Description of the task: Starting at the line that contains "Identify the location of formula-exponent: 2." and ending at the line that contains "at (642, 664).", change "Image resolution" to "Screenshot resolution" and reproduce those entries with everything else unchanged.

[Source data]
-=-=-=-=-

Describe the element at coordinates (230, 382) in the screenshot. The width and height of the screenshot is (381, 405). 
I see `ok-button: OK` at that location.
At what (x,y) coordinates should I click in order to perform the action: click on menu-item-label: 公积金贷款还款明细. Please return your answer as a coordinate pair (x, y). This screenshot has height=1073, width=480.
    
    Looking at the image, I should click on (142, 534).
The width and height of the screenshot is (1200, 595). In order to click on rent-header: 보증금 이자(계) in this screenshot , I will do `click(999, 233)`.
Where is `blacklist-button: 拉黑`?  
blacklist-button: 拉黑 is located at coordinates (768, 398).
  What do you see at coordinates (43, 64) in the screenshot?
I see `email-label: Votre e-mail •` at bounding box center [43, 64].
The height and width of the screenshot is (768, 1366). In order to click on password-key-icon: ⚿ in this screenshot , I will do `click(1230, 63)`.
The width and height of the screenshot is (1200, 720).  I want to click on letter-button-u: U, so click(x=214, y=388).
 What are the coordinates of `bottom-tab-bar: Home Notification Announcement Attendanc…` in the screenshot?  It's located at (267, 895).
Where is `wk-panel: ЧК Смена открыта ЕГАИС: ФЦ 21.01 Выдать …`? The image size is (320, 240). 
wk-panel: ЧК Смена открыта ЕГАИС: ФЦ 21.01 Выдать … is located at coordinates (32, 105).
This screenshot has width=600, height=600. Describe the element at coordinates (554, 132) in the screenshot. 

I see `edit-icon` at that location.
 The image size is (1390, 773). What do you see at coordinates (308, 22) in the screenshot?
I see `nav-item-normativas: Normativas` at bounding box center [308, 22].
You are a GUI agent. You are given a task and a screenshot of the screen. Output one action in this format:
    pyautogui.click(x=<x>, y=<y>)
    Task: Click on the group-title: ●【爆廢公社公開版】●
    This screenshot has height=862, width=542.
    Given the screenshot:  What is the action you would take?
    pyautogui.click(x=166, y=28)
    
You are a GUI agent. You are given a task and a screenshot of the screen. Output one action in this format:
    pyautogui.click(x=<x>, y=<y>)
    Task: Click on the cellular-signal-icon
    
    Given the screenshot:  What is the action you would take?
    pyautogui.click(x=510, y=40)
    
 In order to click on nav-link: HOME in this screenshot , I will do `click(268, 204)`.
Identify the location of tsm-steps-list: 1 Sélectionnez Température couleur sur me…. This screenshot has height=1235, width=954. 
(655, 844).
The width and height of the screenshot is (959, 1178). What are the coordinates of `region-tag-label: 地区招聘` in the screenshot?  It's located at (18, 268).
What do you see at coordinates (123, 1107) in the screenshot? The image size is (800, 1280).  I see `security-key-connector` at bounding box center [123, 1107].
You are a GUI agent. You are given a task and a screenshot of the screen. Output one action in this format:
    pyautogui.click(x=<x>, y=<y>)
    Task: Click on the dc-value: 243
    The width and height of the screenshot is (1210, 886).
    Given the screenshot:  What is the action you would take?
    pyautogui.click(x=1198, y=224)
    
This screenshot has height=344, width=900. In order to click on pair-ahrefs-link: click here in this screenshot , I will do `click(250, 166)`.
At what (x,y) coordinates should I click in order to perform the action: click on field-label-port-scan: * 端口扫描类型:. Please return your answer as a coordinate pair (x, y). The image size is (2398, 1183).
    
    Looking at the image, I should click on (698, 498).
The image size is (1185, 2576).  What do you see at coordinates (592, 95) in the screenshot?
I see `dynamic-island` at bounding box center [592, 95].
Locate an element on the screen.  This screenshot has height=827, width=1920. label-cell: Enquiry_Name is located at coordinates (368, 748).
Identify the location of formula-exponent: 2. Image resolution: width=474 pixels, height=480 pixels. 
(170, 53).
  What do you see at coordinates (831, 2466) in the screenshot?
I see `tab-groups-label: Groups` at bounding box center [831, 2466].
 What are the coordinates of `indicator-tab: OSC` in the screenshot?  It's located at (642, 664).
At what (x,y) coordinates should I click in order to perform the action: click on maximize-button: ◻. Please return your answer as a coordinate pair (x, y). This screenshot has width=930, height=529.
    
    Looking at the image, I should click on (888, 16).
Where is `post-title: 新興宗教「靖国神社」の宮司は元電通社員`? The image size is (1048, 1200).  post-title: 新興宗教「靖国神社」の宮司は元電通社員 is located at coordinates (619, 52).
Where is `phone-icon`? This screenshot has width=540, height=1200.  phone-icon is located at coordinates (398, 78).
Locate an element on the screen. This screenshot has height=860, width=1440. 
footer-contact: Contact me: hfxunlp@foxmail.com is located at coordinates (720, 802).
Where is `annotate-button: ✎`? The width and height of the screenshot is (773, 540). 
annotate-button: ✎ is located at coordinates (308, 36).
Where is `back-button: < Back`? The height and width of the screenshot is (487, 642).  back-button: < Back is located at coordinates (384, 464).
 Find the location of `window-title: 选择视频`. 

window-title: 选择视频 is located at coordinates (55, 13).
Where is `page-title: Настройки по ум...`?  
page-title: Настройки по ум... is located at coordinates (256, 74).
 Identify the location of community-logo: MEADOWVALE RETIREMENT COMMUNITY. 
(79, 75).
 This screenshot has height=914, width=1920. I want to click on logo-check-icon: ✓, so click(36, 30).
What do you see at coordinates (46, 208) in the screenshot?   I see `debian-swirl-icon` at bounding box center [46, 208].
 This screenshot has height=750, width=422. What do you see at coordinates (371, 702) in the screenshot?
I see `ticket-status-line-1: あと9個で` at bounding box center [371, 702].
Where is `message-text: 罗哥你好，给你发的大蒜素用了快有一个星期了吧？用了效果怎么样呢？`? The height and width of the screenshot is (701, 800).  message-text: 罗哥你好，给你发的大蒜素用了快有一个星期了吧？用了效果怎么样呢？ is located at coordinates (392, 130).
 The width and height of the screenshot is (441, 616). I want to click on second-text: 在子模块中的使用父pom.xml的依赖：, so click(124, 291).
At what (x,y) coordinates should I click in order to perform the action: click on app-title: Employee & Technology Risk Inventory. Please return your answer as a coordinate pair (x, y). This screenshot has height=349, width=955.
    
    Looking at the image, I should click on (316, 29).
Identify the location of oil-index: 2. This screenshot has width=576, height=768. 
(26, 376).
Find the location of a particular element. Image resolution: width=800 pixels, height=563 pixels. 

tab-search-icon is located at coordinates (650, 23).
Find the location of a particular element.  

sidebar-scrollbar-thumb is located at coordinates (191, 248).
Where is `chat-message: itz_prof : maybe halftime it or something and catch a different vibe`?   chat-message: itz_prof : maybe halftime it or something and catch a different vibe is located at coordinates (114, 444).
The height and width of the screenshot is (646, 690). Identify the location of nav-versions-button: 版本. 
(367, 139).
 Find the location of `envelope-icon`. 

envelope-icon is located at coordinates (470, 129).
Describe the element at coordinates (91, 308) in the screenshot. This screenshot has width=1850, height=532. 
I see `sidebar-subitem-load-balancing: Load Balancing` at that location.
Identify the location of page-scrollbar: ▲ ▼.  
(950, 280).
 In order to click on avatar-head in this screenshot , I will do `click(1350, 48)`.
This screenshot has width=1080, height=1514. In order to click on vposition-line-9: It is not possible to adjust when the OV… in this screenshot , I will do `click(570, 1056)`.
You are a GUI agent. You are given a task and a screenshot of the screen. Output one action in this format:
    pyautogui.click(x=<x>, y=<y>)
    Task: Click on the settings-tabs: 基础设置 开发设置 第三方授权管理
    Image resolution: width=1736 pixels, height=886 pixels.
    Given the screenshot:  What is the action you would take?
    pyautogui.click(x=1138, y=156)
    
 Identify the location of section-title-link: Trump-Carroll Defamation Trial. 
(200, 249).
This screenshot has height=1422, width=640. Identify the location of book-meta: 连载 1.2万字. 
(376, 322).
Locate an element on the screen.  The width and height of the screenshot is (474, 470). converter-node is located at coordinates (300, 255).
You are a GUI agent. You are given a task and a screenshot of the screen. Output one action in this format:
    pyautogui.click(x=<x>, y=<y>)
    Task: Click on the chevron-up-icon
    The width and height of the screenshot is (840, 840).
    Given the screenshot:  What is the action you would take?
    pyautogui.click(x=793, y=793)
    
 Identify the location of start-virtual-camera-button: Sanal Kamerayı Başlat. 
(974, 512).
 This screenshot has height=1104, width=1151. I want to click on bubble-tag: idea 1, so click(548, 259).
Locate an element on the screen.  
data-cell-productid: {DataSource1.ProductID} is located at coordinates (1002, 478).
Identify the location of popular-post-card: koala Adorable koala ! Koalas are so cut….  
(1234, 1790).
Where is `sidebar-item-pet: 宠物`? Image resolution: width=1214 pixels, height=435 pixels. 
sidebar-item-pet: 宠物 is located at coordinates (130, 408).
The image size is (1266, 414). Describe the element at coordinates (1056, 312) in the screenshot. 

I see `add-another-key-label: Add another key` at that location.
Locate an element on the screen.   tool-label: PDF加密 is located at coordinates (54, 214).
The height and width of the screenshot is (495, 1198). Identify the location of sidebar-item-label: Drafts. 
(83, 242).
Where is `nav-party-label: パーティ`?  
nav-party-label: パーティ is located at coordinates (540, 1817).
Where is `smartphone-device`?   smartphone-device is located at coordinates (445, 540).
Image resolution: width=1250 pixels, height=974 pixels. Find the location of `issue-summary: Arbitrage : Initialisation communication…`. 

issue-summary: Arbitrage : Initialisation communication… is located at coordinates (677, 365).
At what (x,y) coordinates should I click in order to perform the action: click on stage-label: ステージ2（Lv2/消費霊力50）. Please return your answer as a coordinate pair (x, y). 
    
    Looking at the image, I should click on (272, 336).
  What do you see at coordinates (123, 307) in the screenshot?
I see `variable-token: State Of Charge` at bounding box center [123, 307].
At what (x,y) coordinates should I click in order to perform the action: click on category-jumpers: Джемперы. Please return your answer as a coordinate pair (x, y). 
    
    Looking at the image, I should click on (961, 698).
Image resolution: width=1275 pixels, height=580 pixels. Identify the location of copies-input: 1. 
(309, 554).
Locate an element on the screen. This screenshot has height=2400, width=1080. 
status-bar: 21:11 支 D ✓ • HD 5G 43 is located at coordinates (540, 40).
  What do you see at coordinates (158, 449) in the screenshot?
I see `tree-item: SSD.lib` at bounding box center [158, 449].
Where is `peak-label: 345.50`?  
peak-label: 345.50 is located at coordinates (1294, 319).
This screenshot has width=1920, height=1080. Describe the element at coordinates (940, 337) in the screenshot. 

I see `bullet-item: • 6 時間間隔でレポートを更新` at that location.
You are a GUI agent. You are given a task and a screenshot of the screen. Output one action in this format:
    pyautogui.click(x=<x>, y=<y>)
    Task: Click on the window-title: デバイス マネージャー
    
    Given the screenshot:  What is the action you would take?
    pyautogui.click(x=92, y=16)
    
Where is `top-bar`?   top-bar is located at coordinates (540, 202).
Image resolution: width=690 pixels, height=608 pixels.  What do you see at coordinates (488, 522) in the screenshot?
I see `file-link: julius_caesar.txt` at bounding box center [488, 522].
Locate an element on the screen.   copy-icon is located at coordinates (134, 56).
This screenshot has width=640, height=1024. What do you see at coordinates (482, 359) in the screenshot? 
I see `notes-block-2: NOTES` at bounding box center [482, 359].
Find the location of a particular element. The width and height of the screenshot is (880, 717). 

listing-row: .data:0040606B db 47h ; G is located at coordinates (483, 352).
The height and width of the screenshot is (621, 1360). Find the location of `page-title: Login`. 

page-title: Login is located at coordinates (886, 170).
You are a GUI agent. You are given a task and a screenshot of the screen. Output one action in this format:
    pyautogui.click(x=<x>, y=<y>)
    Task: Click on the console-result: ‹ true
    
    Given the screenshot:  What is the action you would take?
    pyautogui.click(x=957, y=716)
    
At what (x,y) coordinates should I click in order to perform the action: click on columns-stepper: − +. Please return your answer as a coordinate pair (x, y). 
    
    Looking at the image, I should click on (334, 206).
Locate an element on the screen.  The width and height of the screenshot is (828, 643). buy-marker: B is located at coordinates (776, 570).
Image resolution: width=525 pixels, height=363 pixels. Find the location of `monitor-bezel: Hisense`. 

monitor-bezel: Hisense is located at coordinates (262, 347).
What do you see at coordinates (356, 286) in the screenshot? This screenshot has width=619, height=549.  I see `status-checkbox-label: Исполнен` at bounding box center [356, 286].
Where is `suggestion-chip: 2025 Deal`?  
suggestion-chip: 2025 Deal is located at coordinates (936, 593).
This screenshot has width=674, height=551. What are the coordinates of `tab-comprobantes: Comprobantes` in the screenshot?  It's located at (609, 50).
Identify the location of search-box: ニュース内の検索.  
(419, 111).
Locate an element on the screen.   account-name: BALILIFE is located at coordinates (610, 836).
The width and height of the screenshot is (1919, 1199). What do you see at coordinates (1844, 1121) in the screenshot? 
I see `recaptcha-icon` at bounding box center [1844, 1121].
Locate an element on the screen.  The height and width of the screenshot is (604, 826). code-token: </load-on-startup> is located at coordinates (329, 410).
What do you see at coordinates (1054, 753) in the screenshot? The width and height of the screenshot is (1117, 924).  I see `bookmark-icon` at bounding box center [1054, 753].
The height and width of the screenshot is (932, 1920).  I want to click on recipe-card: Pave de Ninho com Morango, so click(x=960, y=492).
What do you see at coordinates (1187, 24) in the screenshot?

-=-=-=-=-

Your response:
Identify the location of formula-exponent: 2. Screenshot resolution: width=474 pixels, height=480 pixels. 
(170, 53).
  What do you see at coordinates (831, 2466) in the screenshot?
I see `tab-groups-label: Groups` at bounding box center [831, 2466].
 What are the coordinates of `indicator-tab: OSC` in the screenshot?  It's located at (642, 664).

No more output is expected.